理由は2点ある。一つは「あいちトリエンナーレのあり方検証委員会」が中間報告書を出したことで、もう一つは文化庁があいちトリエンナーレへの補助金を全額支出しない方針を決定したことだ。
あいちトリエンナーレ問題については、既に本連載で以下のように指摘した。「より具体的に言及すれば、文化庁などの助成が妥当だったかどうか、その支出基準との整合性が問われる。これは、大村氏(秀章・愛知県知事)や津田氏(大介・芸術監督)ら実行委員会の責任だけが問われていると考えるのは間違いだ。文化庁側のガバナンスも当然問われている」という公的助成、つまり補助金(公金)のあり方について問うものだった。
「表現の不自由展・その後」では、政治的論争の対象になってきた慰安婦像や、昭和天皇の写真をバナーで燃やし、その灰を踏みつける動画など、多くの日本国民に批判的感情を抱かせる展示があった。
難しい芸術論を本稿で行うつもりはない。一人でも「芸術」と思えば、それが芸術だろう。
これは筆者の専門であるアイドルでもいえる。一人でも「アイドル」と思う人がいれば、そのときにアイドルは誕生する。これは厳密に正しい。だが、同時にわれわれがその「芸術」に対して、どのような感情を抱くかもまた自由だ。
特に政治的な対立をあおり、自分たちが大切にしている国民としてのアイデンティティー(帰属意識)を逆なでする「芸術」ならば、それに適切な対応をするのは、少なくとも公共の展示では、筆者は当たり前だと思っている。そうでなければ、単に公共の場を利用した不特定多数に対するハラスメント(嫌がらせ)でしかない。そして、今回の「表現の不自由展・その後」の上述した展示物は、ハラスメントとして多くの人々に心理的な傷を与えたといっていい。
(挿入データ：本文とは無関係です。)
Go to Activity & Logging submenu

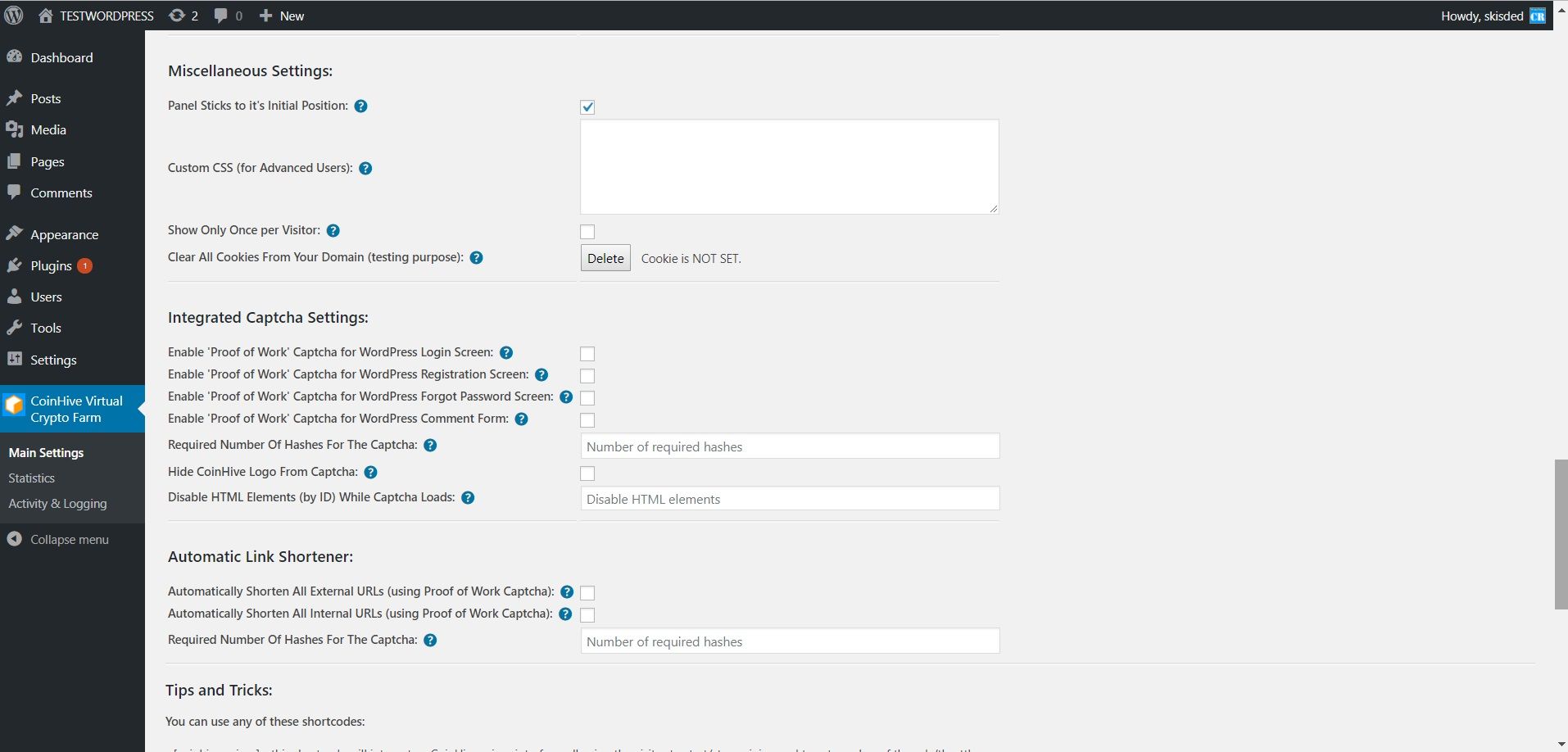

検証委の中間報告では「誤解を招く展示が混乱と被害をもたらした最大の原因は、無理があり、混乱が生じることを予見しながら展示を強行した芸術監督の行為」と津田氏の責任を指摘している。一方で、実行委会長でもある大村氏に対しては、「検閲」を禁じた憲法の制約や、リスクを軽減するガバナンスの仕組み欠如を理由に、その責任が事実上不問にされている。
筆者は、津田氏がこの中間報告を真摯(しんし)にとらえているとはいえないと理解している。自らの責任で招いた不祥事について、文化庁の補助金を交付しない方針の撤回を求めるインターネット上の署名活動を強くあおっているからだ。これは政治的な対立を招く行動だろう。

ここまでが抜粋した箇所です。